(Records from a collection)
- - -

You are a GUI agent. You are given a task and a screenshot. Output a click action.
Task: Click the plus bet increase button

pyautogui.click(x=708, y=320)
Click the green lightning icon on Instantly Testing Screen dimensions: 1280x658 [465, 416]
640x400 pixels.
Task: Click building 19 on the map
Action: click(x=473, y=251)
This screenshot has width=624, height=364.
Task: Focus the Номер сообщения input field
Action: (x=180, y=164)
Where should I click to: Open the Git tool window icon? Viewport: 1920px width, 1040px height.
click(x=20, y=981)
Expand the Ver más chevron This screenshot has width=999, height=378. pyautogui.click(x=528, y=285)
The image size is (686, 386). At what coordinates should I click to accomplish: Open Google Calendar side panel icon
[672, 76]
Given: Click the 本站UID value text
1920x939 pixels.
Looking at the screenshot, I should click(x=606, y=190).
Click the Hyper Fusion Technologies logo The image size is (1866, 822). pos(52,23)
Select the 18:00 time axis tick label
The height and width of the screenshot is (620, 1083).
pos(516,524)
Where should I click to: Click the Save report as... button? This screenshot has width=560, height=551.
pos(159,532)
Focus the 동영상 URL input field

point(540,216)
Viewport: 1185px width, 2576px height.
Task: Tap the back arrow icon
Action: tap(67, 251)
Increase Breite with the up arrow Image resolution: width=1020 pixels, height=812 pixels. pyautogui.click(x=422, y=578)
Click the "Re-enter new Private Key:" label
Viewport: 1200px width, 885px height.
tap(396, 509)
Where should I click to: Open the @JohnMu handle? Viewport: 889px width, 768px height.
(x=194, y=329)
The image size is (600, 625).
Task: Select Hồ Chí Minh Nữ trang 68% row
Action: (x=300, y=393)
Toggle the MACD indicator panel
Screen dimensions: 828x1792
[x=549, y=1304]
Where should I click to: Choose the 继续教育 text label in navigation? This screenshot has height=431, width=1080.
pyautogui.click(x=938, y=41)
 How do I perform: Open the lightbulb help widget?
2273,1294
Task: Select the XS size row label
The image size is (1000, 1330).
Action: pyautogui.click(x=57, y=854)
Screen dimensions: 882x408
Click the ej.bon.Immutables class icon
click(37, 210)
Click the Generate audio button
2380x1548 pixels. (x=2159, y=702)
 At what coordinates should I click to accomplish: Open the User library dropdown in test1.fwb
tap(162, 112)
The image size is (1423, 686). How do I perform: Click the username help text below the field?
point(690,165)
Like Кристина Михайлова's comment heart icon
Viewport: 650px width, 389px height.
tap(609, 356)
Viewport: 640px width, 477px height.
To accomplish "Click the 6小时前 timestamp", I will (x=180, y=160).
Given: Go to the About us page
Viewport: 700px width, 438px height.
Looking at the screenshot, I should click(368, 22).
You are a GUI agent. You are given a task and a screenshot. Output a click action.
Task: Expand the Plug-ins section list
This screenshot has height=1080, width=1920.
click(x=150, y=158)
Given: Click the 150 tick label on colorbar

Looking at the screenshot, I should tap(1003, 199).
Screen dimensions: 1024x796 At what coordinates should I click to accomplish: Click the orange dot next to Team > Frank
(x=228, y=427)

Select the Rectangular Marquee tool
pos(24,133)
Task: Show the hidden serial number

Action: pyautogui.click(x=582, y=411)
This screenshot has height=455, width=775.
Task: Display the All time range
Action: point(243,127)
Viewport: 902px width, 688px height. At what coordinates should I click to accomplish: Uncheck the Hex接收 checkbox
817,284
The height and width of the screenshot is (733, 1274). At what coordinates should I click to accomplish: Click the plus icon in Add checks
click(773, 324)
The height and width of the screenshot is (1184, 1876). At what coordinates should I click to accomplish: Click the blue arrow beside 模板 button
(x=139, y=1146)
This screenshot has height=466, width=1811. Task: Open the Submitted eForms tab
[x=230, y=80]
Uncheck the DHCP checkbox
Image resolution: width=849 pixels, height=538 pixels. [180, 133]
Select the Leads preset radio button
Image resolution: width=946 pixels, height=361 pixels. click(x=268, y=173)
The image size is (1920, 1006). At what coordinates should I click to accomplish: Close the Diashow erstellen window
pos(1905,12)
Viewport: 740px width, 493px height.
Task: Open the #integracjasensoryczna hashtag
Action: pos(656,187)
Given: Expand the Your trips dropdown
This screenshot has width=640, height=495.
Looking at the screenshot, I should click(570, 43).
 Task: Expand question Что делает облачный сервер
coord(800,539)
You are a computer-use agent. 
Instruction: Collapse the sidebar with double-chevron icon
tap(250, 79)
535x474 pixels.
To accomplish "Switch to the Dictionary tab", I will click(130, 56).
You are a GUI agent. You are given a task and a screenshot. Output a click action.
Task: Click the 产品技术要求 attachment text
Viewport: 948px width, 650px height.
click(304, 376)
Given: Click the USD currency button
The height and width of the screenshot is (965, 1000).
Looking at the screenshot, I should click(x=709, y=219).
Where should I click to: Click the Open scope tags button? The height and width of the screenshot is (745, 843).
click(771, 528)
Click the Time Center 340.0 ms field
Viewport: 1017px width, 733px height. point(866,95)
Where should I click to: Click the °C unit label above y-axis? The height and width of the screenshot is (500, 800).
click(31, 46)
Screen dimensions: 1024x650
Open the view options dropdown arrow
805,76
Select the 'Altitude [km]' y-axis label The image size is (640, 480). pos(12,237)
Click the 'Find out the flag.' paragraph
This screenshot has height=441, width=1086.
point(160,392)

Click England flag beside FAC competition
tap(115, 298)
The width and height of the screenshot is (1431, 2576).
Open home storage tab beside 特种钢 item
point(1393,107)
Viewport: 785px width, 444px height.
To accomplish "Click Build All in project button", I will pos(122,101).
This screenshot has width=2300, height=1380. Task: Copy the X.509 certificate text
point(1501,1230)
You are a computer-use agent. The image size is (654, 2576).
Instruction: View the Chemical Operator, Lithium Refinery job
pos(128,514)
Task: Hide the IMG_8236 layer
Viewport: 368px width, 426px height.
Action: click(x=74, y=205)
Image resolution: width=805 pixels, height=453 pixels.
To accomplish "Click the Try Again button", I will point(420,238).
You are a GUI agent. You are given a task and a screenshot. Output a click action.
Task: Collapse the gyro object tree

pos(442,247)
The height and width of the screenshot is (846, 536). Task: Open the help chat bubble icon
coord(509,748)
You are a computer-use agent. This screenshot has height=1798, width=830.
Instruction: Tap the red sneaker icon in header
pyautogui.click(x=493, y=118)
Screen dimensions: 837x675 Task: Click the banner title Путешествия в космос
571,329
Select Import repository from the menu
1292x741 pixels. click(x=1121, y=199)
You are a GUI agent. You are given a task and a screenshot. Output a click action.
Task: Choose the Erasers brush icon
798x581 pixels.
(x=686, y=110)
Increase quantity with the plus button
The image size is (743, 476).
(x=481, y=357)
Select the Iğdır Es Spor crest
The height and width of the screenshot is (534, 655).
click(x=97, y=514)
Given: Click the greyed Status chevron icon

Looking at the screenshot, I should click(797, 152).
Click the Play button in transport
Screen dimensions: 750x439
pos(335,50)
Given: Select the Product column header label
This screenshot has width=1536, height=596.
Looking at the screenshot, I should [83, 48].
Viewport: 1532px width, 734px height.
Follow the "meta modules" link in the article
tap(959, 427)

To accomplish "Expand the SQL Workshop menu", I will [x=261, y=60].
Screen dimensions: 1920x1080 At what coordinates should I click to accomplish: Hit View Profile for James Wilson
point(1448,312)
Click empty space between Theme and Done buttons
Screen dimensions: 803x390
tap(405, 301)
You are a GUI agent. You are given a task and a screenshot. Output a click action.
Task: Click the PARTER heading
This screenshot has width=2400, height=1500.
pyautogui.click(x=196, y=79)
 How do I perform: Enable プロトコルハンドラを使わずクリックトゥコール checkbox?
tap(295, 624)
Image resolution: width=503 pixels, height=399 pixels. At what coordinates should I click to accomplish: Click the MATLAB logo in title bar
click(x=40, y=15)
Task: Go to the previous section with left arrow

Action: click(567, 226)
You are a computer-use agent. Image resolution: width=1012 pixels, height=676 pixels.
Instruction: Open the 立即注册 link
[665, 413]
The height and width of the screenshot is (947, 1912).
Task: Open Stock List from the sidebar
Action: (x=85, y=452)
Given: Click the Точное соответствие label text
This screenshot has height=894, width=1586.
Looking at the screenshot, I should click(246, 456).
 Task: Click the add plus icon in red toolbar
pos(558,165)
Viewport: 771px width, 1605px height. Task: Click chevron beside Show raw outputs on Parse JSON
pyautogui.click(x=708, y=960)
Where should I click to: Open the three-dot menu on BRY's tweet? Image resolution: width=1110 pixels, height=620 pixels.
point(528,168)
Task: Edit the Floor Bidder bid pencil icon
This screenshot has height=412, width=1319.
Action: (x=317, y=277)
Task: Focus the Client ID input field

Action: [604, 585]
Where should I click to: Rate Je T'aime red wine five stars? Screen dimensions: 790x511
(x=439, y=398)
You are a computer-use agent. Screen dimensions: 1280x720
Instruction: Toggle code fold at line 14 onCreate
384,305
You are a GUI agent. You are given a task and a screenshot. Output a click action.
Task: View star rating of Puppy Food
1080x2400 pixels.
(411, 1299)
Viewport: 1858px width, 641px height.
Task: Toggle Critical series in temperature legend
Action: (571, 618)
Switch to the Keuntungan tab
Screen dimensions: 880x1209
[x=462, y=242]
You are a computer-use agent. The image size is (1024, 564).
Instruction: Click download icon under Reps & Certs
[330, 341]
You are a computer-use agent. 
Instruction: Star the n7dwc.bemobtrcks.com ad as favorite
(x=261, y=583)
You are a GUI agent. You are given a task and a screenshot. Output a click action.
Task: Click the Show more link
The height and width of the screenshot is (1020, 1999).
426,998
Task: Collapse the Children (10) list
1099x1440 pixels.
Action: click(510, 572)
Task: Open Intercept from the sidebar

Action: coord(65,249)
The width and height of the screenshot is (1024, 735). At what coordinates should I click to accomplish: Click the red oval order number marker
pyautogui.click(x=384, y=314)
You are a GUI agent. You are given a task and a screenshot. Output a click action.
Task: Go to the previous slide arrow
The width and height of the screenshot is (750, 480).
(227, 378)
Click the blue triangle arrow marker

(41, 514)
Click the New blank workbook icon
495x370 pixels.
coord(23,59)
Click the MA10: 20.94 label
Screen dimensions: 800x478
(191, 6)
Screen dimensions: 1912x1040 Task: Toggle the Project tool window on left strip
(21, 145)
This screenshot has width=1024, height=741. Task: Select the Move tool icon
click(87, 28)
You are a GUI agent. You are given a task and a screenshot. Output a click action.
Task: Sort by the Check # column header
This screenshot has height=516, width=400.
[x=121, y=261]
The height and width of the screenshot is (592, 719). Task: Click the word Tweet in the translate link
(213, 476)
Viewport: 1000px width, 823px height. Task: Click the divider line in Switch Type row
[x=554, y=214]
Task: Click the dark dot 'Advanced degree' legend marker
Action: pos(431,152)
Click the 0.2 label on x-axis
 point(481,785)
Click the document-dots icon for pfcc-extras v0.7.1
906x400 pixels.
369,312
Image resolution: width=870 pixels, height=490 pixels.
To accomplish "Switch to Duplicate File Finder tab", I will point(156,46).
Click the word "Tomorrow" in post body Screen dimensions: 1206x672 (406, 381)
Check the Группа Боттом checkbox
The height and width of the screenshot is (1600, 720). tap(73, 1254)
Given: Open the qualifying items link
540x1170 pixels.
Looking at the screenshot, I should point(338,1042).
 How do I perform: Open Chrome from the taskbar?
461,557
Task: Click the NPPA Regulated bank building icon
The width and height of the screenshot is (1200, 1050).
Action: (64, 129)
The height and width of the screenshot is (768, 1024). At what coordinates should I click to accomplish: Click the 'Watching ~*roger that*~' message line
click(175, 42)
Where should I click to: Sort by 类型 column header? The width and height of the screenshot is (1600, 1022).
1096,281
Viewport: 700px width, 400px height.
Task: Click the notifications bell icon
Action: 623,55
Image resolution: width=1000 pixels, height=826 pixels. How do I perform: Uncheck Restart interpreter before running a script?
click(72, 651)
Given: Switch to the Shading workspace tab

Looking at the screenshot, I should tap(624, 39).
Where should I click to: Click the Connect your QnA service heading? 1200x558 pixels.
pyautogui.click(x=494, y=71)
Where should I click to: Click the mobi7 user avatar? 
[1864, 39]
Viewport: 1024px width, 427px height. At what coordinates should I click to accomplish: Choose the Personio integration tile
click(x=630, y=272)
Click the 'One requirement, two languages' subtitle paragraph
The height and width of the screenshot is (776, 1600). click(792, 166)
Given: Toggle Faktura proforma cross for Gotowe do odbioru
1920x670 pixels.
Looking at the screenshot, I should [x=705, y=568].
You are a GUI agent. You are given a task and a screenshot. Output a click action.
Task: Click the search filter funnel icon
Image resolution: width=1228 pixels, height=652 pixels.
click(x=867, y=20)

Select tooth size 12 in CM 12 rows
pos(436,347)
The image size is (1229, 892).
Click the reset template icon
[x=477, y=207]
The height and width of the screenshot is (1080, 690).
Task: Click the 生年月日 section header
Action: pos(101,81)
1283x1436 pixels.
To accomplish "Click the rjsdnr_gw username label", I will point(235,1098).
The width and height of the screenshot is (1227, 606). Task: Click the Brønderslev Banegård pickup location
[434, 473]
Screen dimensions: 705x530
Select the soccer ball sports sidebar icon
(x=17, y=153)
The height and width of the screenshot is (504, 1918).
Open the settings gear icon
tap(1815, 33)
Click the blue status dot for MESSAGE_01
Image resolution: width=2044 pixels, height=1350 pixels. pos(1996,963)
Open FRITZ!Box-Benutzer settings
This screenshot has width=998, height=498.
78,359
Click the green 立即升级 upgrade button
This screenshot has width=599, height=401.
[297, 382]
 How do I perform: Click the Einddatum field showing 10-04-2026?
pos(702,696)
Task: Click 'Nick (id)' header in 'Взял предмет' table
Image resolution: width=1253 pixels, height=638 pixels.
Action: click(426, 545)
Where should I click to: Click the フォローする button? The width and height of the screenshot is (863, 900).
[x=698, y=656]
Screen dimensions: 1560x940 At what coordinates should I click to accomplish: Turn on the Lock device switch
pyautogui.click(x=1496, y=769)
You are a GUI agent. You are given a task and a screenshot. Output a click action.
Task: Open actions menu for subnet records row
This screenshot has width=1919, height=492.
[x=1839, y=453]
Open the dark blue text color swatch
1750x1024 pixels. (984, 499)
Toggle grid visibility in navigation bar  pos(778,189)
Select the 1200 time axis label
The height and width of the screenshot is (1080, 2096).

- - -

WHAT THIS TASK INVOLVES
In the records above, collect each line with "computer".

EXERCISE RESULT
You are a computer-use agent. 
You are a computer-use agent. The image size is (654, 2576).
You are a computer-use agent. This screenshot has height=1798, width=830.
You are a computer-use agent. Image resolution: width=1012 pixels, height=676 pixels.
You are a computer-use agent. Screen dimensions: 1280x720
You are a computer-use agent. The image size is (1024, 564).
You are a computer-use agent. 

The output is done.